Is a "sign matrix" obtained from a symmetric positive-semidefinite matrix itself symmetic positive-semidefinite? Suppose that $A \in {\cal S}_+^n$ is a symmetric positive semidefinite matrix. Let $B = {\rm sign}(A)$, where the sign is taken elementwise. Is the resulting matrix $B$ always positive semidefinite? 
If not, under what conditions can we say that $B \in {\cal S}_+^n$ ?
 A: A small symmetric perturbation of the identity matrix is positive definite, but the corresponding sign matrix need not be positive semidefinite.  For example, let $A$ be the 3-by-3 matrix with 1 on the diagonal, and, say, -1/100 in the other 6 entries.  

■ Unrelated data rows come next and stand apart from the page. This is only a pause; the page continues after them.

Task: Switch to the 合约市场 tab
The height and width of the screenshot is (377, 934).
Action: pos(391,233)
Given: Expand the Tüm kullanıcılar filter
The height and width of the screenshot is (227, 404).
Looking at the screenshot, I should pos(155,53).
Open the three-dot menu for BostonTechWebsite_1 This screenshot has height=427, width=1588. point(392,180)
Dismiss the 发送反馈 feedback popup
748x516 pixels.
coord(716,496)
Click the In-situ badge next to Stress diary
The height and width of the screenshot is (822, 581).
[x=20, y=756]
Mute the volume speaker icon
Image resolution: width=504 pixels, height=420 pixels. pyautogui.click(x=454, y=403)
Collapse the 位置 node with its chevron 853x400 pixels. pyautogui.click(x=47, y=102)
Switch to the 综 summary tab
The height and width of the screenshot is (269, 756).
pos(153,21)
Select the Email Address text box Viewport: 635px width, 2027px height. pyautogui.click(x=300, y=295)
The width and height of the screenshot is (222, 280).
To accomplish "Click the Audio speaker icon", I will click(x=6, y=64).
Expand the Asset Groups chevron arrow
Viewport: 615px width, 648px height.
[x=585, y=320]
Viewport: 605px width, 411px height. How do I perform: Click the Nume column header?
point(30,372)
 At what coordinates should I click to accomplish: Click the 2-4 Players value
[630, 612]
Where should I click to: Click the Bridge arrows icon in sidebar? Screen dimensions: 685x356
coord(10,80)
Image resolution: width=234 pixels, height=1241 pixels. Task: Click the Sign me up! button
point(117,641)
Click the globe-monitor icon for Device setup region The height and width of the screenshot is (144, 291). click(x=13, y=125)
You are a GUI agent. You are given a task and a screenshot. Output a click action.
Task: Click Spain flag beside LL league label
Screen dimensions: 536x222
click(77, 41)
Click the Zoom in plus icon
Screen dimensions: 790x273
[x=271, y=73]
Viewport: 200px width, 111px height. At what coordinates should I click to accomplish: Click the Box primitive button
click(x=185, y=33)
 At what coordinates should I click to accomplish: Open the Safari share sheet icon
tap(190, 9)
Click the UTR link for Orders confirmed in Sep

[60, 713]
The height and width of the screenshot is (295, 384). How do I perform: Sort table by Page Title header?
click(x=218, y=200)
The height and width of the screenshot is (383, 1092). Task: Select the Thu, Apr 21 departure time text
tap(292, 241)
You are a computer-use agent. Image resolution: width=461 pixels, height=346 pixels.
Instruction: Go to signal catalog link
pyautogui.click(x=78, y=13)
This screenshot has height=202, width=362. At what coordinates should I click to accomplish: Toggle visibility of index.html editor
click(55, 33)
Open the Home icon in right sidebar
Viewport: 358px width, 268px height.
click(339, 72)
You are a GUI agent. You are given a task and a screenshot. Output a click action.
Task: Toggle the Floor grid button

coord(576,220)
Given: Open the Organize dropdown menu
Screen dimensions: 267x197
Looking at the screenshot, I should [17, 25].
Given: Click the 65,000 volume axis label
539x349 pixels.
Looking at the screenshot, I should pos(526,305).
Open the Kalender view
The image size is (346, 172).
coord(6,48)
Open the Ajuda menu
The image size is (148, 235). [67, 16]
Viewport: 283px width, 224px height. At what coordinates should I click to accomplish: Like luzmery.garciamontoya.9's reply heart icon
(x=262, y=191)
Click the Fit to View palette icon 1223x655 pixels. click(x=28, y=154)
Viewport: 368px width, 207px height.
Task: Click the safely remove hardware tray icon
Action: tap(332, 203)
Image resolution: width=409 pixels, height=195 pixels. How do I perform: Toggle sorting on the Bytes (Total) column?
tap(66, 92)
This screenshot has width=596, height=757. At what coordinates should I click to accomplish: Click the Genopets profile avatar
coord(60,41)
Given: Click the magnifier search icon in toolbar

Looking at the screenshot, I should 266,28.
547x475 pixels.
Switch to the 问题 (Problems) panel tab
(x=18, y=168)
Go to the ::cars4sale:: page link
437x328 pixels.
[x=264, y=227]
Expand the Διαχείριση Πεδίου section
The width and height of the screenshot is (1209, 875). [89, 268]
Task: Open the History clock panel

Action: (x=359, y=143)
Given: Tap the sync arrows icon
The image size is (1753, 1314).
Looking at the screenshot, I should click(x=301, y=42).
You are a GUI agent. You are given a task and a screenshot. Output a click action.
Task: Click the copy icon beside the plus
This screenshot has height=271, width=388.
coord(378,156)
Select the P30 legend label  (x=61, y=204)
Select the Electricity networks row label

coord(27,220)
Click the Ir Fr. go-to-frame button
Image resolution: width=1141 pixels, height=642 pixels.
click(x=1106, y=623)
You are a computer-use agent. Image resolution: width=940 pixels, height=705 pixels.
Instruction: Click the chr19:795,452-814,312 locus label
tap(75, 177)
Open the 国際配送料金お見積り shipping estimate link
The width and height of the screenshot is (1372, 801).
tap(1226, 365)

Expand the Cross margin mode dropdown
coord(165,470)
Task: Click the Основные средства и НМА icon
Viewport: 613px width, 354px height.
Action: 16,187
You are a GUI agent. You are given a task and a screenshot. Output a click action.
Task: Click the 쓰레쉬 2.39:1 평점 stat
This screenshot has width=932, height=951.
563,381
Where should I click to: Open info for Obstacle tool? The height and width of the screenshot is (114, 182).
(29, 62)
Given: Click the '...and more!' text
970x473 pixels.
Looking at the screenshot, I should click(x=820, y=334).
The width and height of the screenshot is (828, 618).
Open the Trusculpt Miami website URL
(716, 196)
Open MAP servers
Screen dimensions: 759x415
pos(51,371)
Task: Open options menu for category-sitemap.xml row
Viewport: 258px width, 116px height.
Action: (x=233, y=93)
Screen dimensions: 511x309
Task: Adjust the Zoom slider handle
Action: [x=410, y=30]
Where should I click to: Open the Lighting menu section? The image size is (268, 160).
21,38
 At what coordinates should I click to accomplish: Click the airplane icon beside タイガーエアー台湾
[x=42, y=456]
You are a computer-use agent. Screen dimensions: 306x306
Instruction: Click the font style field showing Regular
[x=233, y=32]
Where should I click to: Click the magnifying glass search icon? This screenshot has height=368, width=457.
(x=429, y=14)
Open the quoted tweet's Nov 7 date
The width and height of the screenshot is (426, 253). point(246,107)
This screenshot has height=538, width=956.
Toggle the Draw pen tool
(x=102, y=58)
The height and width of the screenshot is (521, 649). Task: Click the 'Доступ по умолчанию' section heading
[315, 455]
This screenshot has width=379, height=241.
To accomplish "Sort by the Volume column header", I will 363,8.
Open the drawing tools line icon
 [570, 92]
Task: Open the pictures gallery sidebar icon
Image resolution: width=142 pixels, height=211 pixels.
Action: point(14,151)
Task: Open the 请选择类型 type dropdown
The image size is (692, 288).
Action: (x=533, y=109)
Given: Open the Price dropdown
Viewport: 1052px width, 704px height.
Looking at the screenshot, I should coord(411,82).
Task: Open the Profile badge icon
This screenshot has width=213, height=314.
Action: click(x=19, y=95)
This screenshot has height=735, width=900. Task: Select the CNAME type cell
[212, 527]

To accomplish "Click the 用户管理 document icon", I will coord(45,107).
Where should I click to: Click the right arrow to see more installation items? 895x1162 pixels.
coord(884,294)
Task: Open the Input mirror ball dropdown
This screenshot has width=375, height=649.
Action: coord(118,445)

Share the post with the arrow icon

(I have nothing to say about your second question.)
A: A trivial case when $B$ is semidef is say when the original matrix is elementwise non-negative (and you define sign(0) = 1). In that case, $B=ee^T$.
In general, it might be hard to give a non-trivial set of sufficient conditions on $A$ so that $B$ is semidefinite.
A: Too long for a comment.

For $2 \times 2$ real symmetric positive semidefinite matrices $A$ we have that $\text{sgn}(A)$ is symmetric positive semidefinite.

Proof.
Suppose $A := \begin{pmatrix} a & b \\ b & c \end{pmatrix}$ is symmetric positive semidefinite with $a, b, c \in \mathbb R$.
Then $a, c \ge 0$ and $a c \ge b^2$.
Case 1.
If $b = 0$, then $\text{sign}(A)$ will be a diagonal matrix with zeros and / or ones on the diagonal and thus symmetric positive semidefinite, irrespective of whether you define $\text{sign}(0) = 0$ or $ = 1$.
Case 2.
$b \ne 0$.
In this case $a, c > 0$, because otherwise $\det(A) < 0$. Hence that the diagonal entries of $\text{sgn}(A)$ are both ones.
Since $\text{sgn}(b)^2 = 1$, the matrix $\text{sgn}(A) = \begin{pmatrix} 1 & \text{sgn}(b) \\ \text{sgn}(b) & 1 \end{pmatrix}$ is always positive semidefinite.
Remark
The same reasoning shows that (we set $\text{sgn}(0) := 0$) if a $3 \times 3$ matrix where two off-diagonal entries are zero (i.e. $\tiny\begin{pmatrix} a & 0 & 0 \\ 0 & c & f \\ 0 & f & d \end{pmatrix}$) is positive semidefinite, then so is its entrywise sign matrix.